15. Parimenti inammissibile è il terzo motivo di ricorso.

16. Ed invero, ferme i rilievi e le considerazioni già svolti a proposito del primo motivo, si deve precisare che può ritenersi “apparente” unicamente la motivazione che “benchè graficamente esistente, non renda, tuttavia, percepibile il fondamento della decisione, perchè recante argomentazioni obbiettivamente inidonee a far conoscere il ragionamento seguito dal giudice per la formazione del proprio convincimento, non potendosi lasciare all’interprete il compito di integrarla con le più varie, ipotetiche congetture” (Sez. U n. 22232/2016): situazione, questa, del tutto insussistente nel caso in esame, avendo la Corte di appello bene e chiaramente espresso il proprio convincimento su tutti i punti e le questioni decisive della controversia, così da rendere sempre identificabile il percorso logico-argomentativo e valutativo seguito.

17. In conclusione, il ricorso deve essere respinto.

18. Le spese seguono la soccombenza e si liquidano come in dispositivo.

19. Di esse va disposta ex art. 93 c.p.c., la distrazione in favore degli avvocati Angelo Maietta e Marino Iannacchero, come da loro richiesta.

P.Q.M.

La Corte rigetta il ricorso; condanna la ricorrente al pagamento delle spese del presente giudizio, liquidate in Euro 200,00 per esborsi e in Euro 5.000,00 per compensi professionali, oltre spese generali al 15% e accessori di legge, somma di cui dispone la distrazione in favore dei procuratori del controricorrente.
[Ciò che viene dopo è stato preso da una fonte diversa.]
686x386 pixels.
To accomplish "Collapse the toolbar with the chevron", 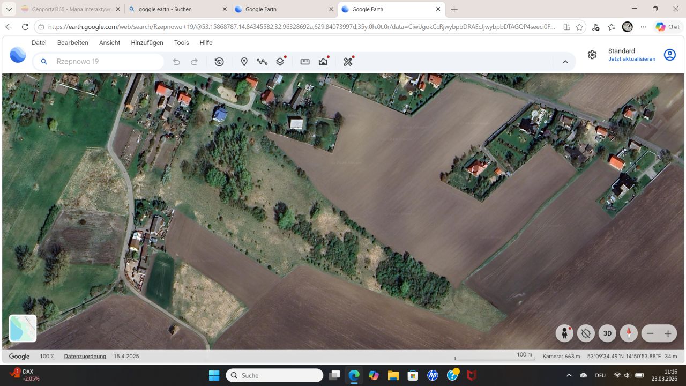I will (x=565, y=62).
Ai sensi del D.P.R. n. 115 del 2002, art. 13, comma 1 quater, dà atto della sussistenza dei presupposti processuali per il versamento, da parte della ricorrente, di un ulteriore importo a titolo di contributo unificato pari a quello previsto per il ricorso, a norma dello stesso art. 13, comma 1 bis, se dovuto.

Così deciso in Roma, nella Camera di consiglio, il 12 settembre 2019.